I think that’s incredibly brave and strong of you to have chosen not to use medication. I mean, I realize that there is sometimes a real need for them & I’m in no way against them, but to decide to tackle this like you did is amazing. (Not that someone who does use medication to help is any less amazing or brave though! Don’t get me wrong, I am not saying that at all. Just commenting on your particular situation and how you went about it.)
It sounds like you almost found a desire to live? The symptoms I’ve been feeling lately haven’t been severe enough that I’ve gotten into suicidal thoughts or anything close to it, thank God. I do still have a strong desire to live and do all sorts of things in my life, but sometimes it’s like you just lack that extra… I don’t know really. The extra ‘thing’ for lack of a proper word, to motivate you to do and experience things. For me though, it comes and goes. Sometimes I’m very apathetic feeling, and other times I’m enthusiastic and want to do all sorts of things! Like today.

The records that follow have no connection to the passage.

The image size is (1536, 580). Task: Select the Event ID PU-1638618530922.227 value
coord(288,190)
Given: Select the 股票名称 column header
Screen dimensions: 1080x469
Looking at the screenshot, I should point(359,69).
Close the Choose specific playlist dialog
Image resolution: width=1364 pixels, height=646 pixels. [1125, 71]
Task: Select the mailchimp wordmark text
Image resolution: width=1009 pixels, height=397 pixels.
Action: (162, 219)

Oh, I can definitely relate to the fear of death. I’ve felt that too. I have noticed a huge lessening of fears, including fear of dying ever since I started studying the writings of teachers like James Allen and Louise Hay and many others. I think I became more aware, in general of all sorts of things. Like they say when your “third eye opens” you become aware and in tune to things that you’ve never even contemplated or imagined before. Very interesting how this happens, and I was surprised at how that happened to me too. But it seems like around the time I started into that sort of stuff, and kind of began meditating here and there, that fear lessened majorly, in fact, most of my biggest fears did. Except my creepy fearfulness of spiders. That hasn’t changed! Lol.
But, I have less anxiety over things like death, and I like that! I don’t know if it had something to do with getting somewhat of a better understanding of God or what.

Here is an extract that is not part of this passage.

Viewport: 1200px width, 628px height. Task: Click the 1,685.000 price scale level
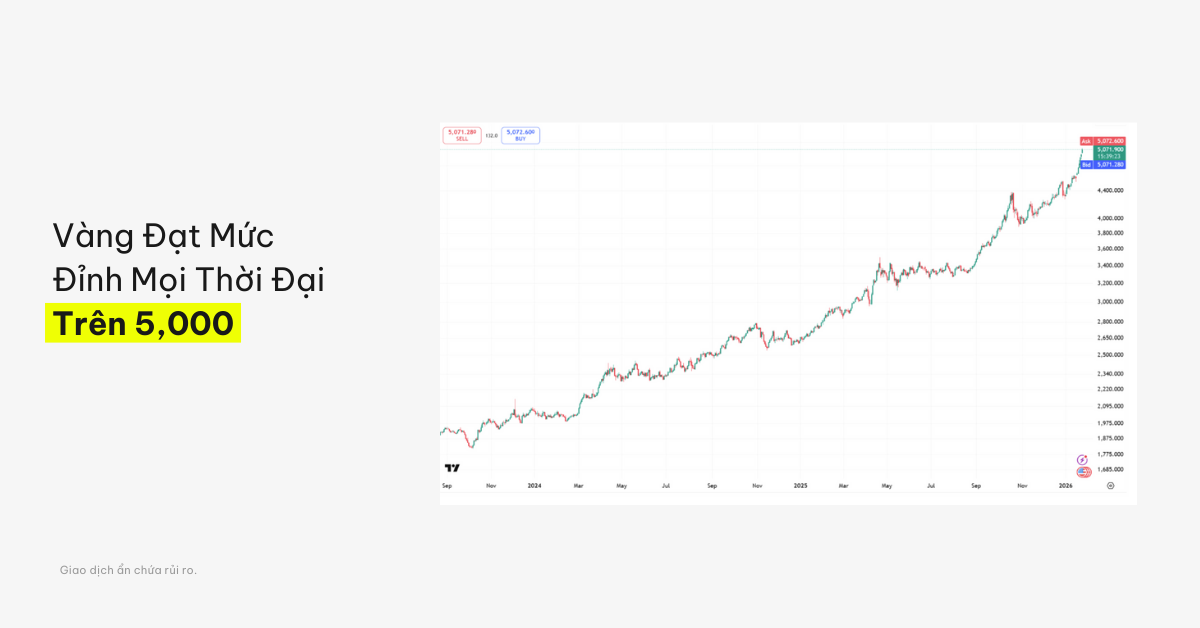[1111, 469]
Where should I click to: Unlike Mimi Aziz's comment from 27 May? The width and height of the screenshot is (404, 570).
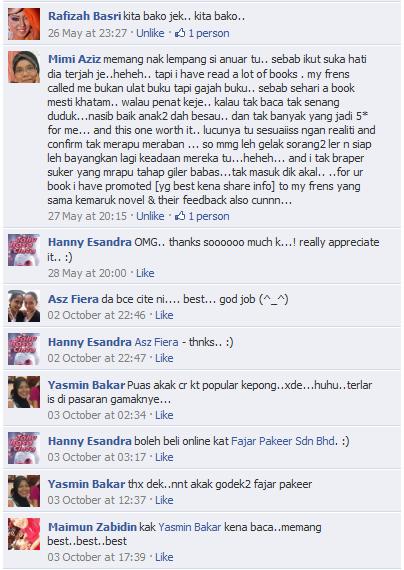[150, 216]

“In a funk.” This is exactly how I’ve described my own thing! When discussing it with my SO the other night, and having him ask if I thought it was depression or what, I described it as a “funk.” Great minds think alike. 😉 So, it’s not just me who kind of has the downs that come and go. Wonder what causes them when your life is going okay, though? That’s my case, anyways. My life is not sad or bad. I have plenty to be grateful for yet sometimes I feel so down. During my battle to bring myself back up, though, I did discover some truths in there — that I felt worthless, a lot. I didn’t even realize I felt so worthless, though. It occurred to me, and I began working on it asap — Lots of guided meditation, positive affirmations out the rear and stuff like that. I’ve been using Louise Hay’s method of talking to yourself and saying “I love you” with meaning, and if anything, I usually do at least end up laughing (due to feeling silly. Lol.)
But the talking to yourself and positive affirmations did help me. I really don’t feel so bad about me anymore, so I was glad that that part was easy to improve upon.
Oh your poem! Very, very powerful and I love how those words are so relate-able for me, anyways and I’m sure to others who have experienced anything like you. This is a really great poem. You can see in the words how you were making sense of the whole ordeal within yourself. You should try to have that published somewhere! Thank you for sharing such a personal, beautiful piece of work!